Maybe they can’t afford a website. Maybe they think social media is evil. Maybe they think they shouldn’t have to do this work, or they think they don’t have time, or maybe they simply don’t want to.

Seriously, if you know a writer nobody knows about because they’re not online, offer to help them. Show them. Barter with them.

Believe it or not, there was a time when the very idea that I needed to own cathyday.com and blog and update and Tweet filled me with rage. God, how I resented what publishers expected of me, what you, gentle reader, expected from me.

Now, I can’t imagine my life otherwise.

[This week’s post really crosses over with my Literary Citizenship class, so I’m going to cross post there, too!]

Literary Citizenship Writing

11 comments

  1. April Line says:

    This is a fabulous post, and so, so true. Thanks for putting this out there. I feel like small business lessons should be part of all MFA programs, b/c we need them. I’ve taught myself, as I imagine you have, and that is a long, uphill trek.

  2. Cathy, thanks so much for this thoughtful article about “adapting.” I teach a Unit called “Building Your Brand” where I ask my students to become more active members of the literary community. Since this is 2013, that includes creating an online presence and interacting with authors, lit mags, and lit orgs. I’m going to share your blog post with them.

  3. Beth Sheets says:

    Along with Building My Brand in Prof. Murphy’s class, I also started a website at weebly.com as part of an assignment from my editing professor last semester. Although my husband is a web developer by trade, I never have had my own site! I’ve begun working on my own Reiki site now, too, because that can be as hard to find as your yoga class! The woman who taught me operates much like your yoga instructor, emails and phone calls. Yes, she has a business card. No, she has no online presence or social networking outlets whatsoever. She is a Shaman with a lot to offer in the community, and it is frustrating to try and track her emails about upcoming drum circles, classes, and moon meditations. Maybe I will follow your lead and offer to have my husband build her a website in exchange for some Reiki sessions!
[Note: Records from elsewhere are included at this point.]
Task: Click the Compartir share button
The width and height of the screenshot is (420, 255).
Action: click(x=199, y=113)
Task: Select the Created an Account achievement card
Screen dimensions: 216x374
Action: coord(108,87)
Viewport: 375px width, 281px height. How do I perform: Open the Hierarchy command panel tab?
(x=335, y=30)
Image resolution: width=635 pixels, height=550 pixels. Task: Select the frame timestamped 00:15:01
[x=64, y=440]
  4. Great post, Cathy. I think more than a few writers have a bit of the luddite in them (myself included). They need pushing. Also, being natural introverts they might be inclined to think, “Well, who would want to hear about this?” But it only makes sense that if you expect to enter the world with your writing and have it pay attention, you need to tell the world what you’re doing.
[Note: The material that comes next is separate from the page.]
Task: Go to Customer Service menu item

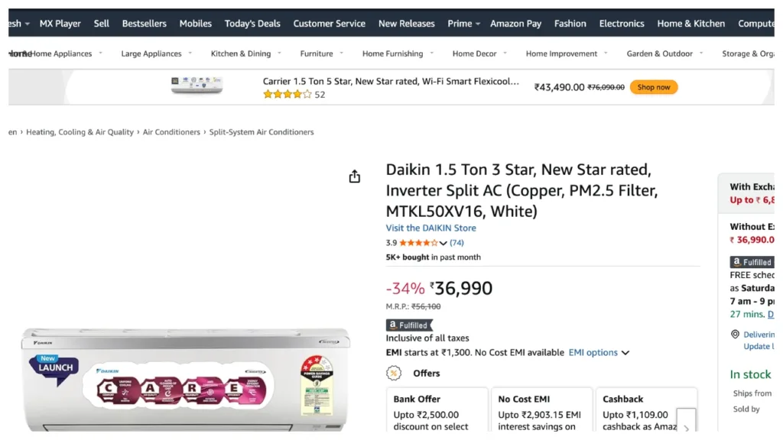Action: pyautogui.click(x=329, y=24)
  5. It is so timely that I stumbled across this post today, as I finally decided this weekend that my resistance to technology can be no more. I started a blog, made a LinkedIn account, AboutMe page and more. (Maybe I went a little crazy.) My fear of the vastness of the cyber world and permanence and vulnerability of an online presence must subside. As a writer, I am my own small business. Thanks for the great words!